You’ve no reason to trust him, of course, but you can’t exactly pitch a complaint right now. 
(Perhaps it’s in your best interests to ignore how easy he’d been able to read you.)
A few moments of jostling ensue, before he withdraws with a curse. Your arms remain ensnared in the tight restraints, the ache that smarts your skin all too real for the continued predicament to be illusory. An assortment of jokes occur to you. 
Can’t get it up? 
In your peripheral, you catch him weighing his options. The pause is laden with a sticky indecision – this change in placement, you realise, exacerbates the already difficult task of breathing for you. 
While you fixate on that fact, he seems to come to a conclusion. With one swift manoeuvre, he positions himself astride your thighs, straddling the deadened extremities, and reaches forward to push your wrists apart. You’re quick to catch on to his intention, how the arrangement gives him better leverage, yet–
His groyne presses into the swell of your ass, worsening with every bid to sever the webbing. It’s impossible not to notice, especially not when the seam of your jeans start to shift in tandem, smoothing over your clothed core.  It’s not exactly ecstasy, far from it — no rainbow blooms, tingling gold from your toes to your nose – but it’s been ages since you were last roused like this. Enough for it to feel brand new, a wrapped curse in a prim little bow, eager for all that you shouldn’t be. 
And… Christ– 
And then he unfastens the lines around your arms, and runs his hands up your skin. It’s not gentle, nor is it brutish, but you can feel his desperation escalating. His touches grow progressively antagonistic, kneading your palms up to your shoulders, patting down to the shallow pockets of your pants. You’re searched like you hold the key to his success – you suppose that, in some oddly comical way, you do. And it should be upsetting, blasphemous. 

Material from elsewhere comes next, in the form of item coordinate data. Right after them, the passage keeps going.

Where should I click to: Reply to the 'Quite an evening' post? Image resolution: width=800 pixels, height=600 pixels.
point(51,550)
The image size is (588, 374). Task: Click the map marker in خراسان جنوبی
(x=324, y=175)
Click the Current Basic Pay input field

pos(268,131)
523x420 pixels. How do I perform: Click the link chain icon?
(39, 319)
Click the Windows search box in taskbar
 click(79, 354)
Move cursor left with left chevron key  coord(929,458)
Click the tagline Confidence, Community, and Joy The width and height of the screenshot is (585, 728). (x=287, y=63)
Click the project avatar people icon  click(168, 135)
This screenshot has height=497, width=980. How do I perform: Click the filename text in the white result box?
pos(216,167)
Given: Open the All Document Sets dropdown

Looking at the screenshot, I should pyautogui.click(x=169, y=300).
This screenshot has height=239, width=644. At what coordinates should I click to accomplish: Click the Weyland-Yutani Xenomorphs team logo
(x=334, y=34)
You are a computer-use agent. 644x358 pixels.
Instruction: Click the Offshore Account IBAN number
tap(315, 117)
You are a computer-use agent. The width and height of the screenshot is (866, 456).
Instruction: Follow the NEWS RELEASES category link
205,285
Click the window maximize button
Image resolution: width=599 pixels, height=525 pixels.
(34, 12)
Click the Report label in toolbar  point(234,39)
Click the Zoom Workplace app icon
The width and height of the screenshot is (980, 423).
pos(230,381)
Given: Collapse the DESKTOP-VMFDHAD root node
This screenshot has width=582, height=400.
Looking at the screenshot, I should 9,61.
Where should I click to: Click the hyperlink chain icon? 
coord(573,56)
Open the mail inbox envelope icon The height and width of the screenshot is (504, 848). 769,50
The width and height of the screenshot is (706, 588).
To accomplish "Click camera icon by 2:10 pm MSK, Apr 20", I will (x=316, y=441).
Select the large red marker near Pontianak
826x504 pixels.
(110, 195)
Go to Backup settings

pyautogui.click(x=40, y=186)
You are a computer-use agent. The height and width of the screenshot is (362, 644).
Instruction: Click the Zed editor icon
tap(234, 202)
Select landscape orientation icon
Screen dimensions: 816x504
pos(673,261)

But you’re no sacred thing. You’d laid down that possibility a long time ago. 
No. You’re foul, questionable at your best, and erupt into goosebumps over the ruthless grip of a man who hates your very soul. You’re a deeply detestable spirit, truly, but a detestable spirit who has just managed to get one up on Miguel O’Hara. 
He throws you back around, wrapping his hands around your throat. His snarl is primal, maturated in acrid anger. 
“Where is it?” 
You’re sure that, in some alternate reality, your face is stretched in a shit-eating grin. 
“Where’s the fucking day pass?”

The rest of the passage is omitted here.